Mark Kon

 

 

 Mark Kon is a professor of Mathematics and Statistics at Boston University
He is affiliated with the Quantum Information Group, the Bioinformatics Program and the Computational Neuroscience Program.

 

 

 

He received a PhD in Mathematics from MIT, and Bachelor's degrees in Mathematics, Physics, and Psychology from Cornell University.  He has had appointments at Columbia University as Assistant and Associate Professor (Computer Science, Mathematics), as well as at Harvard and at MIT.  He has served as departmental director of graduate studies at Boston University, and he is currently affiliated with the Bioinformatics Graduate Program.  He has published approximately 100 articles in mathematics and statistics, mathematical physics, computational biology, and computational neuroscience, including two books.  His recent research and applications interests involve quantum probability and information, statistics, machine learning, computational biology, computational neuroscience, and complexity.  He has recently pursued research in quantum computation and information, and his current work in machine learning has investigated complexities of designs for learning machines and neural networks which improve, sometimes significantly, on those for standard architectures.  Application areas of the latter include bioinformatics and genetic transcription informatics.  He is on the editorial board of Neural Networks, and has been on the organizing committee of the World Congress on Neural Networks twice.  He has had research grants and contracts from the American Fulbright Commission, National Science Foundation, and the U.S. Air Force.  He has given approximately 100 lectures in 15 countries.  Among organizational roles, he has been a co-organizer for MIT summer analysis seminars in Vermont, and the organizer of a mini-symposium on Computational Complexity Theory in Chamonix, France

 

Research:  Mark Kon works in quantum probability and information, bioinformatics, machine and statistical learning, mathematical physics, mathematical and computational neuroscience, complexity theory, and wavelets.  His current research focuses on two areas. 

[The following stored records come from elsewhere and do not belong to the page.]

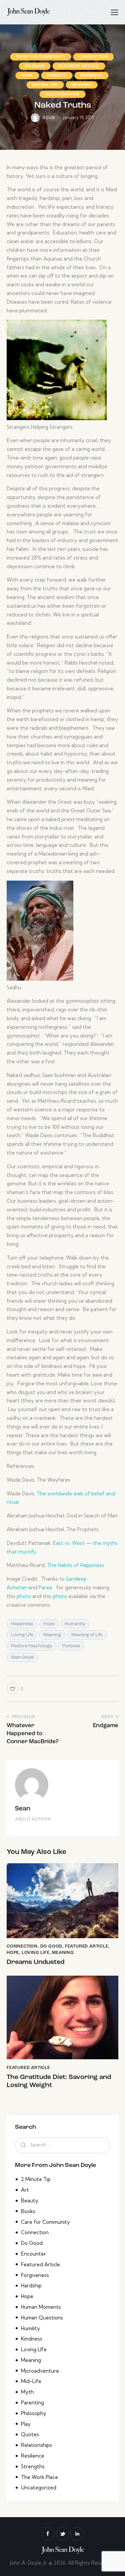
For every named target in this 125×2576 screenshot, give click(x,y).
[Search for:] (62, 2145)
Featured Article (78, 66)
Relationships (62, 94)
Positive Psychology (31, 1646)
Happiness (22, 1624)
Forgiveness (35, 2275)
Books (28, 2211)
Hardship (31, 2285)
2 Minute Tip (36, 2179)
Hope (27, 76)
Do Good (35, 66)
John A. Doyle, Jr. (29, 2563)
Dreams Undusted (35, 1962)
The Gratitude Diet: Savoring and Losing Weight (59, 2081)
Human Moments (41, 2307)
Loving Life (22, 1635)
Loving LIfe (45, 85)
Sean (22, 1809)
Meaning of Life (86, 1635)
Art (25, 2190)
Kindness (91, 76)
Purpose (71, 1646)
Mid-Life (31, 2381)
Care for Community (40, 57)
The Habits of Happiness (75, 1565)
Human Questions (42, 2317)
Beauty (29, 2200)
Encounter (33, 2254)
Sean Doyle (22, 1657)
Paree (45, 1587)
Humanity (75, 1624)
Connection (93, 57)
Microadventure (40, 2371)
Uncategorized (38, 2487)
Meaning (81, 85)
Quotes (30, 2434)
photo (24, 1596)
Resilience (32, 2456)
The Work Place (39, 2477)
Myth (27, 2392)
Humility (57, 76)
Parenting (32, 2402)
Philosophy (33, 2413)
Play (26, 2424)
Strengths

The first is on questions in quantum probability, quantum computation and quantum information.  Quantum computation promises to solve some long-standing optimization problems arising in statistics and computational biology, including protein folding, RNA structure, and DNA transcriptional activity.  Quantum probability is related also to questions having applications in statistical mechanics.  These include questions related to dependence/independence (entanglement) of quantum random variables, and to ultimately to more general approaches to quantum computing methods themselves. 

A second area of study by Kon and his co-workers is in applications of machine learning to bioinformatics and computational biology, in areas ranging from inference of gene regulatory networks to identification and classification of cancers based on gene variation, single nucleotide polymorphisms, microRNA, and other biomarkers. Bioinformatic and transcription informatics applications of statistical and machine learning in fact have led to methodological and theoretical improvements in the statistical approaches themselves, which have become important in several aspects of these research projects.  These areas connect also with statistical complexity theory, neural networks, and Bayesian inference, where similar issues are prominent.  In this work Kon and his co-workers focus on connections between the above statistical approaches, and more generally on formulating more unified methodologies.  One unifying goal is to provide a general machine learning approach and algorithm set for the analysis of gene regulatory interactions and transcriptional control.